Amanda Croxon, risk and compliance solicitor at Howard Kennedy, considers the implications of the Beckwith appeal for the conduct of staff in and out of the workplace.
The High Court overturned the Solicitors Disciplinary Tribunal (SDT)’s decision that Ryan Beckwith had breached Principle 2 (to act with integrity) and Principle 6 (to behave in a way that maintains the trust the public places in you and in the provision of legal services) of the 2011 Code after spending the night with a junior colleague in 2016.
The initial SDT hearing
The case generated a considerable amount of publicity at the time the SDT hearing took place—in 2019—initiating debate over the appropriateness of the conduct concerned.
It also cast a spotlight over what is acceptable behaviour for solicitors in their professional lives (as opposed to their private lives).
The High Court ruling
The High Court ruling made it clear that whilst solicitors might expect there to be some scrutiny of their private lives that is not to suggest that every aspect of a solicitor’s life should be liable to public scrutiny.
Such rules should only apply when part of a person’s private life realistically touches on their practice of the profession or the standing of the profession.
Although the High Court judgement exonerated Beckwith in respect of his misconduct it should not be seen as a green light for inappropriate behaviour.

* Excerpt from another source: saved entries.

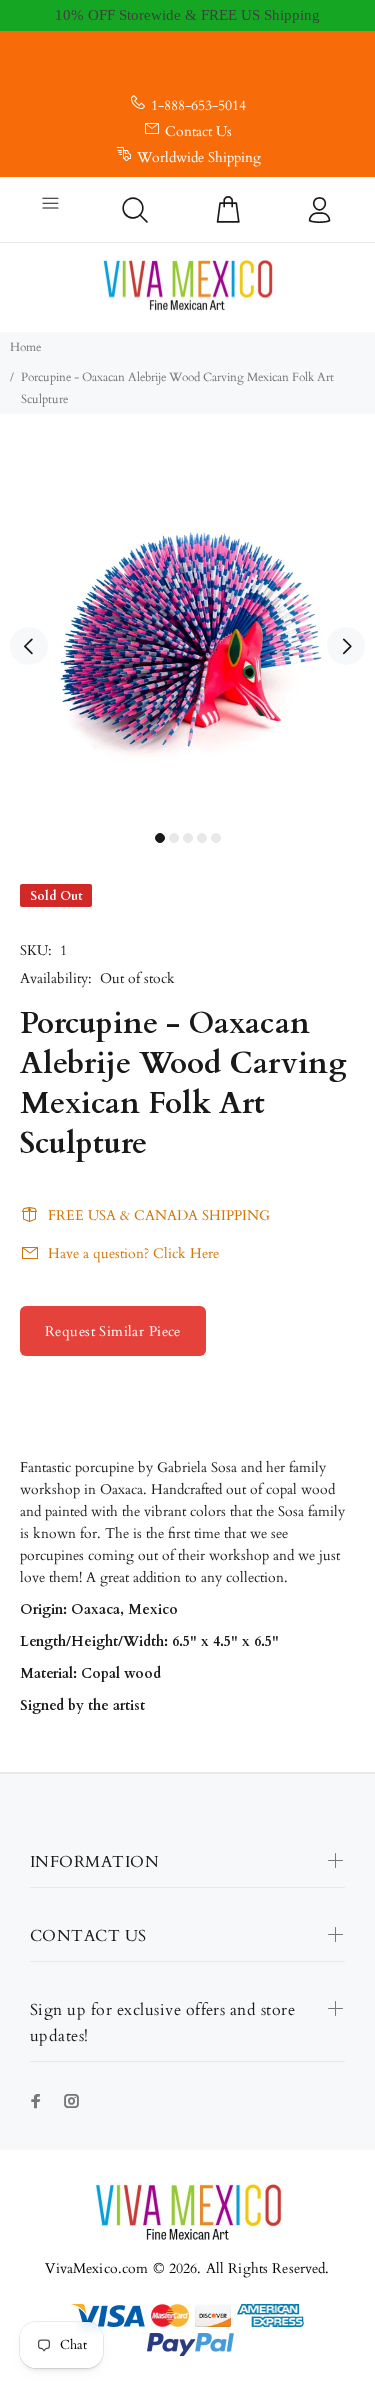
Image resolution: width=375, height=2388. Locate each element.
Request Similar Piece (113, 1331)
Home (25, 347)
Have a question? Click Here (133, 1253)
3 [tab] (188, 838)
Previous (29, 646)
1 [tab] (160, 838)
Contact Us (198, 131)
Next (346, 646)
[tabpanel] (187, 634)
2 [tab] (174, 838)
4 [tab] (202, 838)
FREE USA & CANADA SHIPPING (159, 1215)
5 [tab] (216, 838)
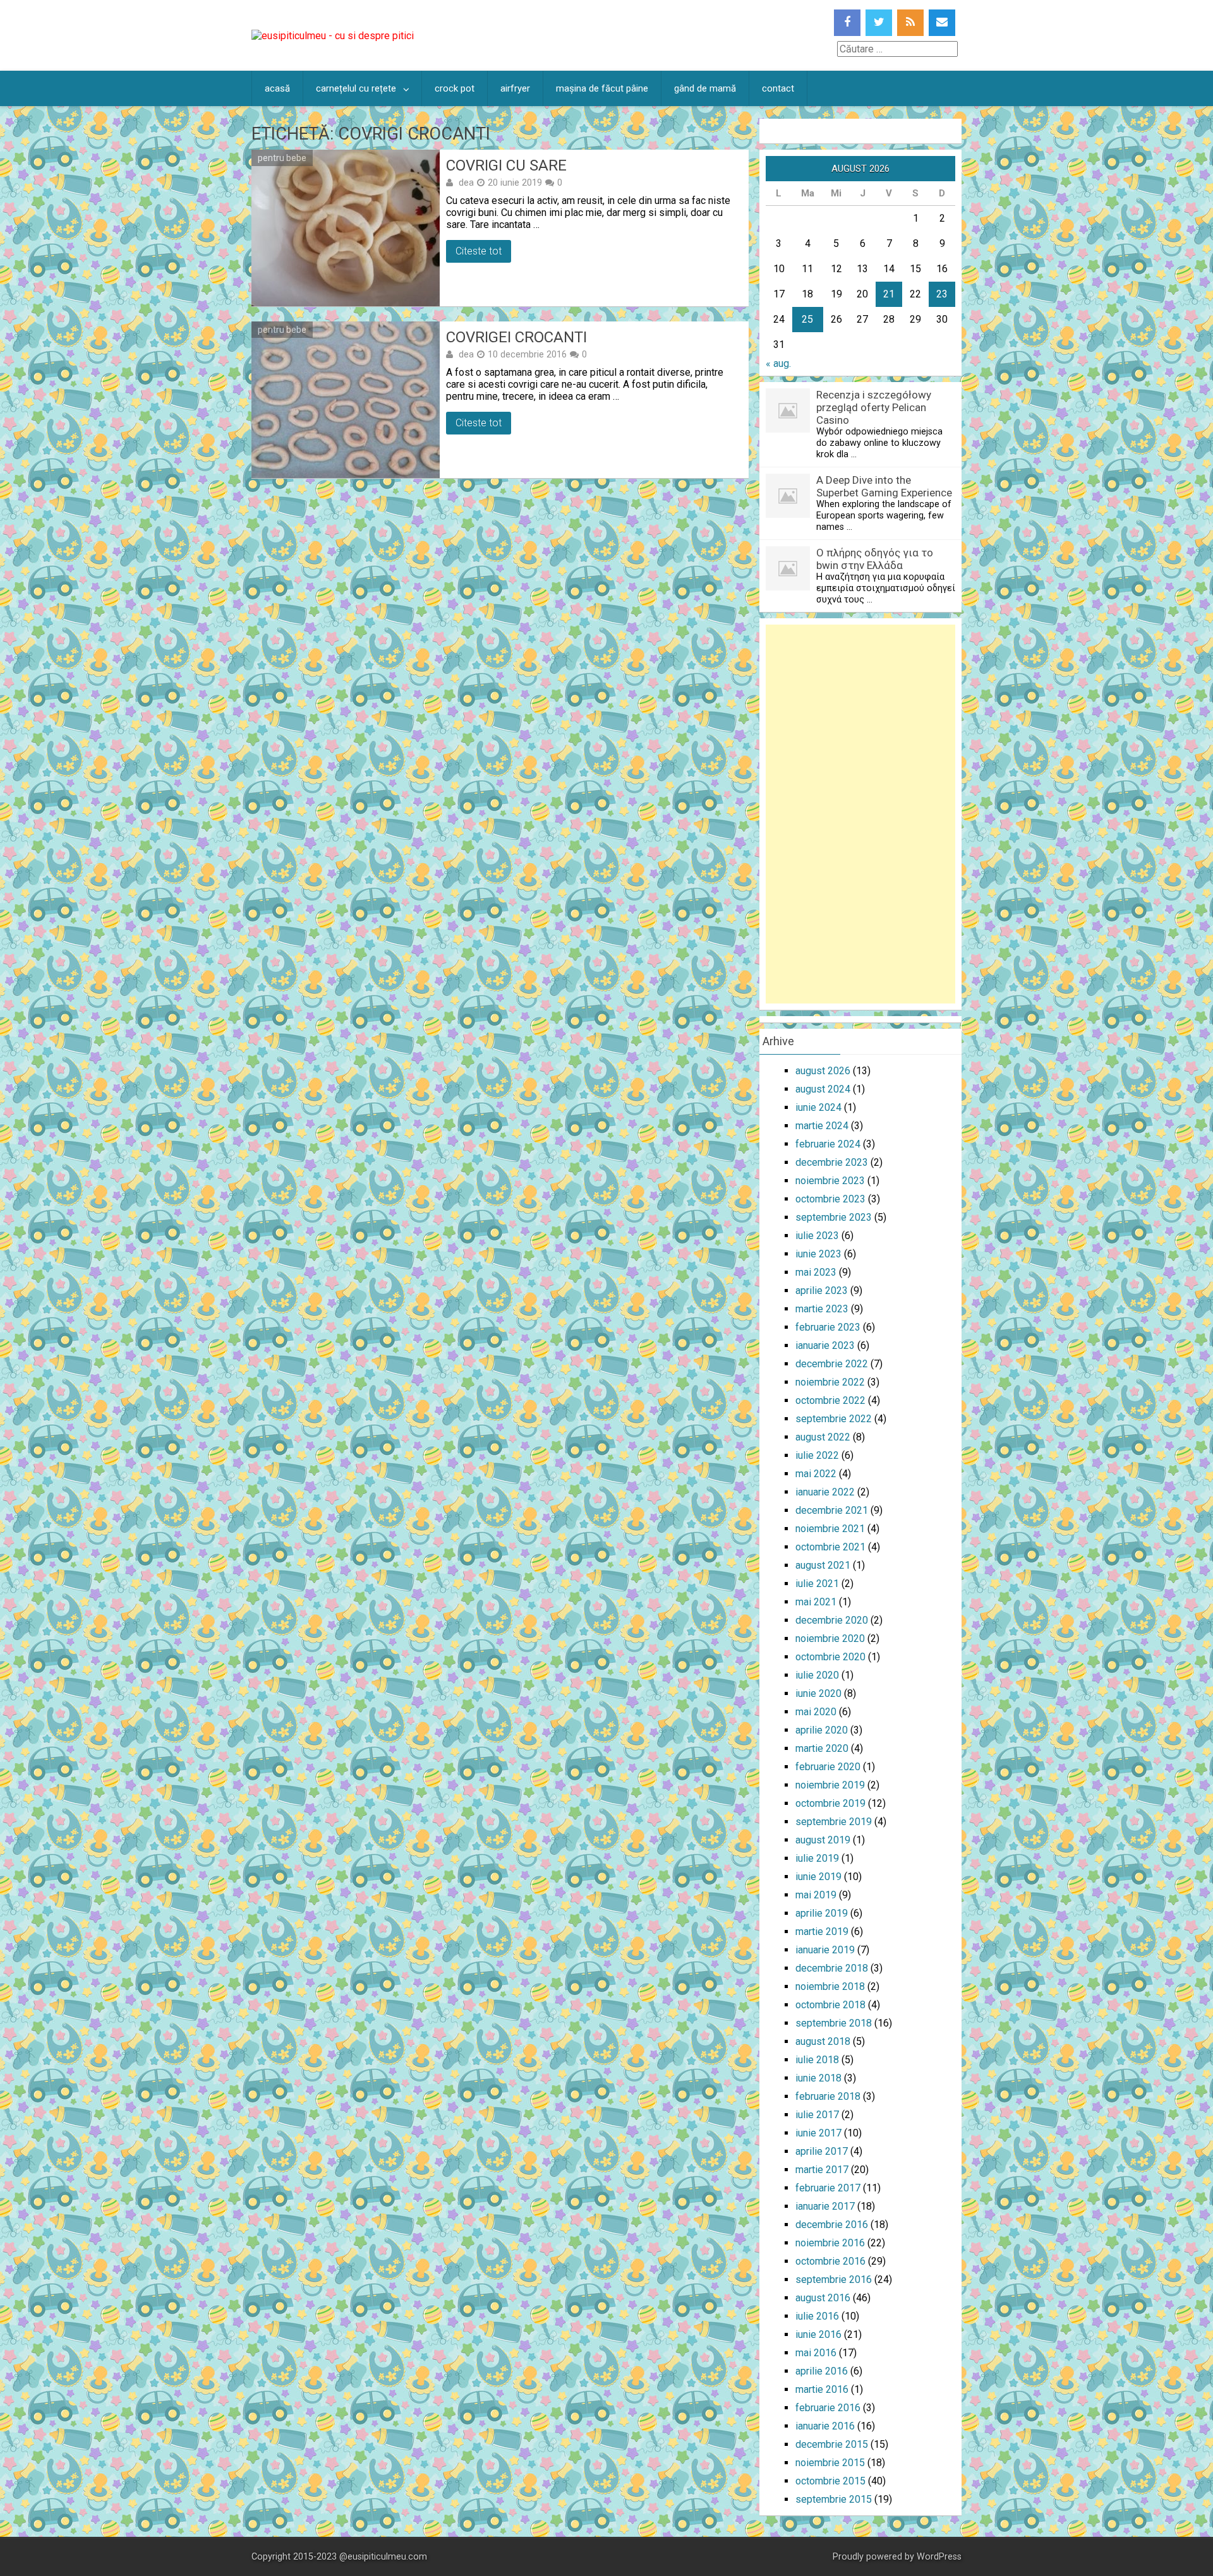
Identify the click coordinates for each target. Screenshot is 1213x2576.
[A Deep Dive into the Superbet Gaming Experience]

Solicitors are all still bound by the SRA’s Codes of Conduct and whilst no-one wants to stop staff having fun at office parties, firms need to consider what social events are suitable and whether alcohol should be limited or even banned at work functions.
As many of us are still remote working, there is less urgency to create safeguards but as staff return to the office, it is likely that many firms will want to arrange get-togethers for their employees.
It is therefore worth thinking now about the safeguards you have in place and whether they need to be updated to ensure that everyone has a good time and remains well within the boundaries of acceptable behaviour.
Whilst Beckwith was about conduct during a works social night out, with the rise of social media, the SRA has become increasingly interested in what solicitors’ say in their private lives outside of work and in recent years has picked up on what has been said in tweets and other publicly available posts, such as Facebook.
The challenges and stresses caused by the COVID-19 pandemic, the changes in how and where we do business, and the rise in social media all have the potential to increase risk in conversations taking place in person and online.
It is therefore essential that all firms have in place a policy to protect their business during the use of social media.
What can you do?
There are number of things firms should consider to minimise the risk of scrutiny from the SRA arising from these types of situations including the following:
- ensure your staff know and understand their obligations under the 2019 Codes through information, training and circulation of relevant guidance such as SRA warning notices and Law Society practice notes
- lead by example by having appropriate controls and systems in place that demonstrate that the actions and communications of your managers reflect the standards of the profession
- your compliance officers should also take responsibility for making sure the firm complies with its regulatory obligations
- adopt an open, honest and supportive culture where employees feel able to speak out and report problems
- ensure you have a whistleblowing policy in place to reassure staff that it is safe and acceptable to raise any concerns they may have
- have effective and robust policies and procedures so staff are aware of the expected standards of conduct and managers have a framework within which to deal with any problems that arise
- make sure your grievance and disciplinary policies are up to date
- have a social media policy in place and make sure all staff understand it
- consider introducing a policy targeted specifically at the conduct expected of staff at work social events
- ensure all your policies are regularly updated, communicated to staff and easily accessible
- make sure there is effective leadership at all levels with good reporting structures
Reporting to the SRA
If you are faced with a situation that involves having to investigate an allegation of inappropriate sexual misconduct or the use of offensive remarks on a social media platform then you will need to decide whether you should be self-reporting the matter to the SRA.
Rule 3.9 of the Firm’s Code of Conduct and Rule 7.7 of the Solicitors Code of Conduct states that you should report promptly to the SRA any facts or matters that you reasonably believe are capable of amounting to a serious breach of your regulatory requirements.
The SRA does not define ‘serious’ but there are factors you should consider when deciding whether to report including:
- the nature of the allegation
- the intent and motivation of the alleged wrongdoer
- the harm and impact suffered by the complainant
- the vulnerability of the complainant
- the regulatory history of the alleged wrongdoer, and
- to what extent remediation is possible
When to report is also not entirely clear although the SRA has said it is important that they receive information at an early stage where this may result in regulatory action.
That is not to suggest that firms should not investigate matters or exercise their judgement in deciding if a potential breach has occurred but the SRA is keen for firms to engage early in their investigative process and to keep them updated on progress and outcomes.
When to report will ultimately need to be considered on a case by case basis in consultation with your COLP.